The struct binlog_oob_context is the corresponding object that keeps track
of the construction of the forest of complete binary trees in the writer.

Page FIFO
=========

The binlog implements a page FIFO as a replacement for the InnoDB buffer
pool used for other tablespaces. As the binlog is written strictly
append-only, the "buffer pool" functionality is much simplified. Pages are
only added to the end, and can be written always in sequence from the
start, hence "FIFO".

The page FIFO is accessed by three main parts of the code:

1. By threads writing to the binlog, allocating new pages and writing data
into them in-memory. Binlog writes are serialized by LOCK_commit_ordered.

2. By binlog dump thread readers (eg. connected slaves). Readers must read
data from pages in the page FIFO until they have been written to disk (and
removed from the FIFO); then they must be read from the file through the
file system.

3. By the flush thread which writes out completed pages to the binlog files
in the background, and a couple other similar non-performance-critical
places, such as tablespace close and InnoDB checkpoint to flush binlog files
to disk.

A simple latching mechanism is used to allow writer and readers to access
pages concurrently, to avoid readers stalling the writers. Atomic variable
binlog_cur_end_offset[] is used to make readers never read ahead of the
writer without requiring mutex locking during the read; see also the
description of binlog_cur_durable_offset[] below under "Crash-safe
replication".

Writer and readers (1) and (2) are prioritised over background flushing (3);
the latter will wait for a page to be no longer latched.
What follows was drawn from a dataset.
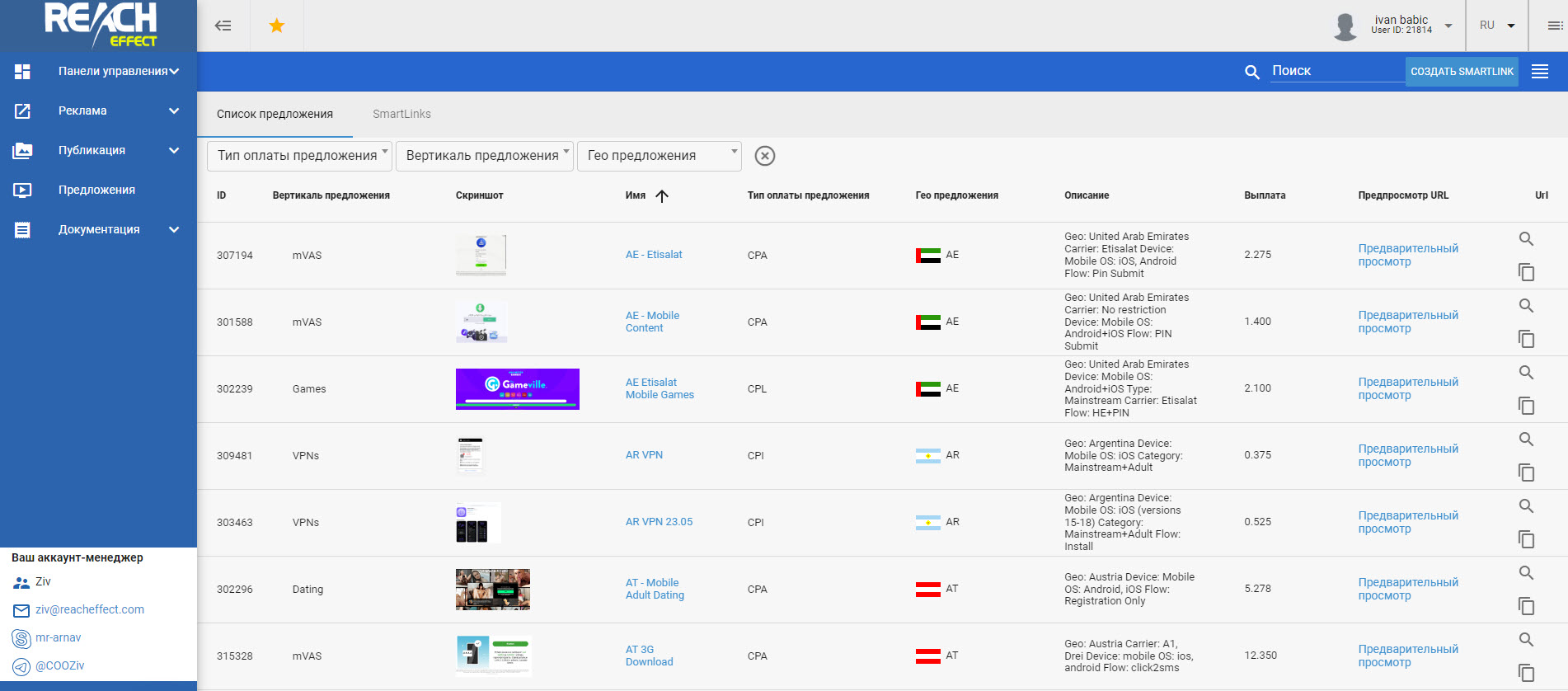Click the Gameville screenshot thumbnail

coord(518,389)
A global mutex is
used to protect the latching and data structure integrity of the page FIFO.
This mutex is only held for a brief time (few instructions), to make the
page FIFO scalable.

The page FIFO is implemented in class fsp_binlog_page_fifo.

Crash-safe replication
======================

One of the goals of the new binlog format is to make the binlog and
replication crash-safe also when --innodb-flush-log-at-trx-commit=0|2.
To achieve this, it is necessary to make sure that binlog events are not
sent to slaves until they have become durable on the master; otherwise, if
the master crashes, the slave might have a transaction that no longer exists
on the master when it comes back up after crash recovery, and replication
will diverge.

(This is the default setup; the converse property that a slave is always
ahead of the master and any master crash will demote the old master as a
slave can be provided in a later version using semi-synchronous replication
with an "AFTER-PREPARE" configuration).

Binlog events become durable (together with the table-data part of the
associated transaction) when the corresponding LSN in the InnoDB redo log
has been durably flushed to disk. The binlog code keeps track of each binlog
write and the associated redo log LSN in the singleton class pending_lsn_fifo.
A binlog write of a commit record inserts an entry into this. Then when that
LSN has been durably written, the atomic binlog_cur_durable_offset[] is
updated to reflect the point up to which the binlog is now known to be
durable. The dump thread readers (connected slaves) will use this to not
read too far ahead.

When a reader reaches the end of the durable part of the binlog, that reader
can then initiate an InnoDB redo log flush to make more of the binlog
durable and allow the read to continue. This way, we achieve that transactions
can complete without waiting for fsync-per-commit (which can massively
increase commits-per-second depending on disk latency); at the same time,
waiting readers will trigger redo log sync immediately and provide low
latency to slaves.

Backup
======

With the new binlog implementation, binlog files are maintained
transactionally using the same InnoDB crash recovery mechanism used for its
other tablespaces. This allows mariabackup to include the binlog files in
the backup, something that was not easily available before if not using
something like LVM snapshots.

The binlog files are copied at the end of the backup, after releasing backup
locks. The backup LSN is used together with the InnoDB/binlog recovery
algorithm (during mariabackup --prepare) to make the binlog in the backup
consistent with the table data.

Apart from the obvious desirability of having a backup facility for the
binlogs, this also allows a better way to get a corresponding binlog
position to use the backup to provision a new replication slave. After
setting up a new slave from a backup of the master, the new slave can simply
be started (using GTID) from the @@gtid_binlog_pos restored with the binlog
(CHANGE MASTER TO ... MASTER_DEMOTE_TO_SLAVE can be used for this). When
setting up from a backup of another slave, the starting GTID position is
directly available from the restored mysql.gtid_slave_pos table (as is
already the case in existing MariaDB versions). This avoids the need for the
special code in InnoDB that transactionally stores the current binlog
position in the undo segments, as well as the need to hold backup locks
while querying @@gtid_binlog_pos or SHOW MASTER STATUS.

Storage engine API
==================

The initial implementation of the new binlog is inside InnoDB, but the
intention is that another (transactional) storage engine could do its own
implementation to achive similar benefits as InnoDB. Some effort has gone
into making a clean and well-defined interface between the server/binlog
layer and the storage engine to facilitate this.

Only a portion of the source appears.